--- RECORDS FOR THIS EXERCISE Enclosed Below ---
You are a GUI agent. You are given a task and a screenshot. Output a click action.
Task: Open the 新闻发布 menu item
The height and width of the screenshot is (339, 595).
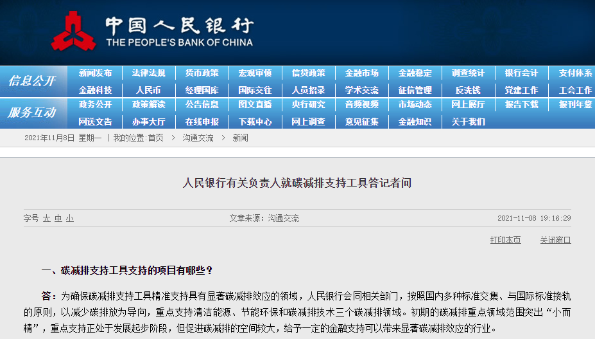(95, 73)
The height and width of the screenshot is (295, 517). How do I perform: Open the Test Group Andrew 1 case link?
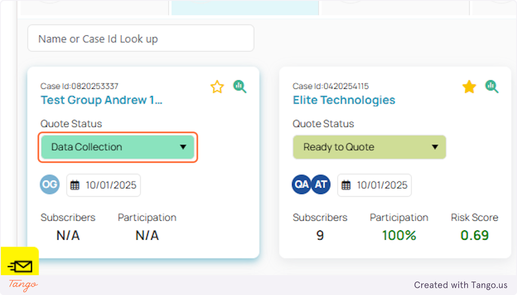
--- End of Enclosed RECORDS FOR THIS EXERCISE ---
- [WHAT IS NEEDED]: Begin with the line that contains "Task: Open the 新闻发布 menu item" and copy every line through the end of the listing, exactly as written, both ends included. Pictures are not part of the copy.

- [RESULT BELOW]:
Task: Open the 新闻发布 menu item
The height and width of the screenshot is (339, 595).
(95, 73)
The height and width of the screenshot is (295, 517). How do I perform: Open the Test Group Andrew 1 case link?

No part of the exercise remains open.